そこで、TT Zero Challengeは、1周のタイムを競います。たった1周か?と、最初は驚きましたが、現地を視察してみると、オートバイに搭載できるバッテリー量で、平均時速160km/hほどの速さで走るとなれば、その1周60kmさえ走り切れるかどうか?…途中で電欠(ガス欠ならぬ電力ゼロ:筆者注)になり、棄権する出走バイクもありました。
去年まで3年間の実績として、昨年優勝した米国のプライベートチームが、100マイル/h(160km/h)にわずかに届かない平均速度で走っています。その100マイル/h超えを達成すると、大会の記録として残り、賞金ももらえると言うので、そこを我々も狙っています。

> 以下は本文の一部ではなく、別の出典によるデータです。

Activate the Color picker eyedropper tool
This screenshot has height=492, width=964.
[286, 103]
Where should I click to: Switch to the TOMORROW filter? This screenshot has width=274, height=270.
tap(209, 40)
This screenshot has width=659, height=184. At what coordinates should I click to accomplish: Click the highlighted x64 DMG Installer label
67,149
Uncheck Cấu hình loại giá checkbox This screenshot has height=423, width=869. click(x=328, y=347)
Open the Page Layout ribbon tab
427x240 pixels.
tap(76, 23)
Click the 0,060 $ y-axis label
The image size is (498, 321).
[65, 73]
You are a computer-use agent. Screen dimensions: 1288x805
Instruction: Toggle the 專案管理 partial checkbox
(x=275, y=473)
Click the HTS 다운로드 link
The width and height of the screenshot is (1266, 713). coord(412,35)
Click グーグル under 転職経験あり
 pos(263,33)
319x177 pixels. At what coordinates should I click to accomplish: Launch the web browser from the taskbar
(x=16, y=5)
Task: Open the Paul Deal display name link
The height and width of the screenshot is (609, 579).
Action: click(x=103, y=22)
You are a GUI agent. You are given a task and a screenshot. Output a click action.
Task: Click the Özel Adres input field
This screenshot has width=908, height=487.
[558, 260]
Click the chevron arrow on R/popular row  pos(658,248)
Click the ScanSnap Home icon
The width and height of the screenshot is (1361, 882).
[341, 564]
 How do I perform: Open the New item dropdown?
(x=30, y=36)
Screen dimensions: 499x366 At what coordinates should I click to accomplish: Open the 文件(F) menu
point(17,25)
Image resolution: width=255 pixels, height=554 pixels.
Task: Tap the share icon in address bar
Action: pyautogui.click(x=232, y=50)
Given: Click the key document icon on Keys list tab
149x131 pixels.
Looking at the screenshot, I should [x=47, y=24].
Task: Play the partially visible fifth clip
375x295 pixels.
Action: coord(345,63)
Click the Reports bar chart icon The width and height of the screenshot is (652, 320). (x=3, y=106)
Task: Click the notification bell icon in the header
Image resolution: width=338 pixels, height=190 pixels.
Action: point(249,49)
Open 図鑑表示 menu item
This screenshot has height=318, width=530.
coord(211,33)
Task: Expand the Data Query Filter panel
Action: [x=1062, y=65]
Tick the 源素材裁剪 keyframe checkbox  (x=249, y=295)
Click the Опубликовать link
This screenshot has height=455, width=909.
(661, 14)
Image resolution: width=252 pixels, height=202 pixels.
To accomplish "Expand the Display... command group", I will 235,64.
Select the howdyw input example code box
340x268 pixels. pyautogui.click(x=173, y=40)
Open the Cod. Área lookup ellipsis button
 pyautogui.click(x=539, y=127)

ただし、開催期間中、予選が2回、そして決勝を迎え、都合3回の走行枠があるとはいえ、いずれにしても満充電で1周走れるかどうかで、途中で充電していたら間に合わないし…はるばるマン島まで出かけて行って、現地で走れるのは、合計たった3周でしかありません!
わずか3周の挑戦となるマン島TTレース出場のため、まずは社内のチーム体制づくりからはじまった。
【勝間田聡】我々は日常業務を抱えていますから、このプロジェクト専用の人員を設けることはできません。兼任で取り組むしかない。ならば、本当にやりたい人に集まってもらおうと、公募で手を挙げてもらいました。
集まったのは、およそ10名です。電動バイクということで、やはり電気系に強い人間が多いですね。逆に、バイクに詳しいというのは少なくて、メカニックにモトクロスの経験者がいるくらいです。ほとんどのメンバーは、普段はフォーミュラニッポンやGTレースに関わっています。
そこで、まず集まった全員にバイクの免許を取ることを条件としました。さっそくみんな取ってきましたよ。ライダーのコメントを聞くにしても、オートバイのことがわからなければ理解も対処もできませんから。
製作上苦労したのは、部品の調達です。はじめは、ミニ四駆みたいに、モーターやバッテリーを買って来れば組み立てられるだろうと思っていました。ところが、まず、レースで使えるようなモーターやバッテリーなどを手に入れることができない。工業用のモーターはあっても、小型軽量でハイパワーなモーターがなかなか無いんです。バッテリーはリチウムイオンですが、簡単に買える状況になく、セル単位で買って来て社内でパッキングしています。
それから、モーターの試験をするベンチ(台上試験器:筆者注)も購入しました。設備投資が掛かりましたが、今回だけでなく、将来的に活用できますから。
「神電」(自然界にある電気のすべてをつかさどる神の力を受けてレースに挑む意味を込めて命名:無限資料より)と名付けられた電動バイクのレーサーは、カーボンフレーム製である。モーターやバッテリーが重くなるため、少しでも軽くするための選択だ。オートバイでは、モトGPでもアルミフレームが主流であり、カーボン製はめずらしい。
神電の姿は、モトGPを戦うレーサーに似た格好だ。これについて勝間田聡は、「マン島TTレースのベテランライダーに乗ってもらいますが、彼は、他のエンジン車のクラスにも出場するので、パッと乗り換えても違和感のないパッケージングにしました」と、設計の経緯を説明する。